Ces deux nouvelles options, qui conduiront à la mise en place d'une différenciation territoriale des normes, seront de nature à favoriser le recours des collectivités territoriales à l'expérimentation.

5. CONSULTATIONS ET MODALITÉS D'APPLICATION

5.1 CONSULTATION MENÉE

En application de l'article L. 1212-2 du code général des collectivités territoriales, la disposition envisagée a été soumise au conseil national d'évaluation des normes qui a rendu un avis favorable le 9 juillet 2020.

5.2 MODALITÉS D'APPLICATION

5.2.1 Application dans le temps

La mesure envisagée s'appliquera dès le lendemain de la publication de la loi au JORF.

5.2.2 Application dans l'espace

La mesure s'applique à l'ensemble du territoire de la République, y compris dans les collectivités régies par les articles 73 et 74 de la Constitution.
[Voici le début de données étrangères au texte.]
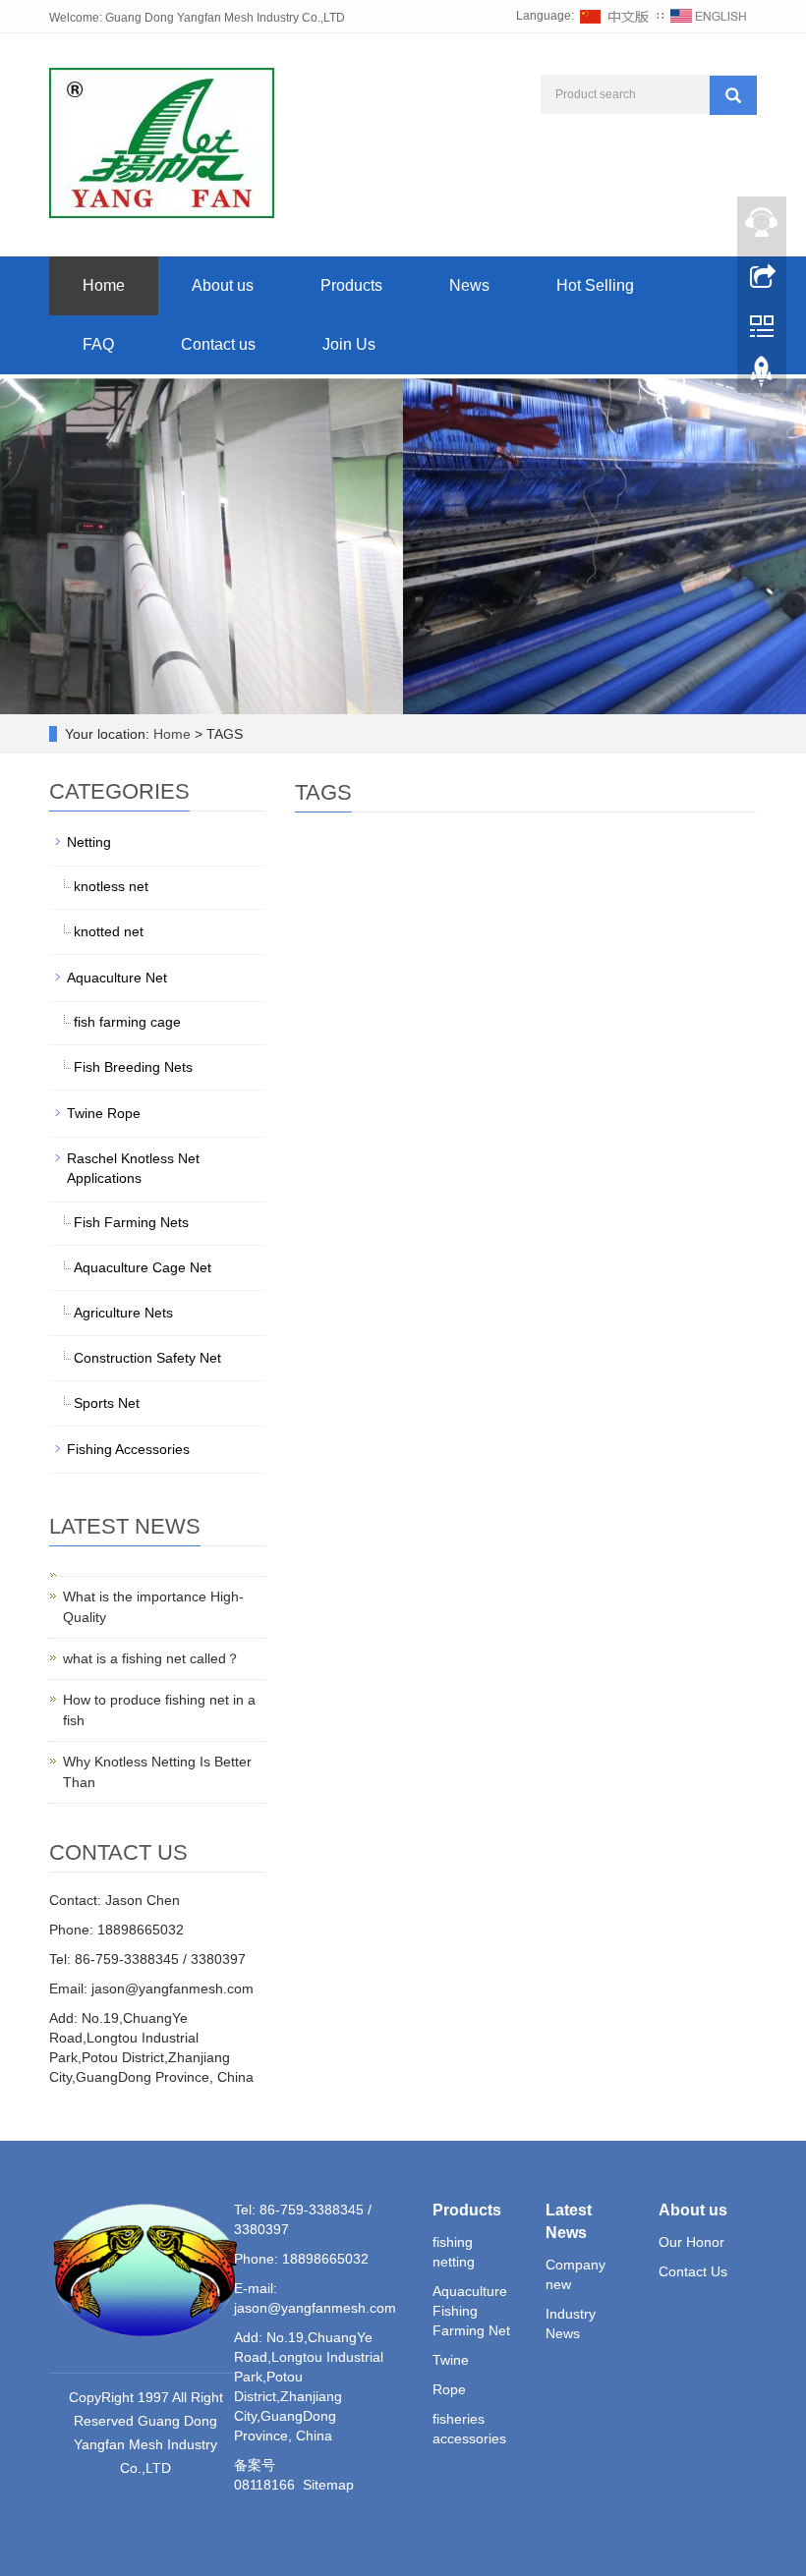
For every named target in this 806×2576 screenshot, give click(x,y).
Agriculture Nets (123, 1312)
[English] (708, 16)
En effet, le présent projet de loi organique, qui précise les dispositions du quatrième alinéa de l'article 72 de la Constitution, a vocation à s'appliquer à toutes les collectivités territoriales de la République énumérées au premier alinéa de ce même article 72, soit les communes, les départements, les régions, les collectivités à statut particulier et les collectivités d'outre-mer régies par l'article 74.


* 1 Mission flash sur la réforme des institutions, « Expérimentation et différenciation territoriale », rapport n° 912 présenté par MM. Jean-René Cazeneuve et Arnaud Viala, co-rapporteurs, mai 2018.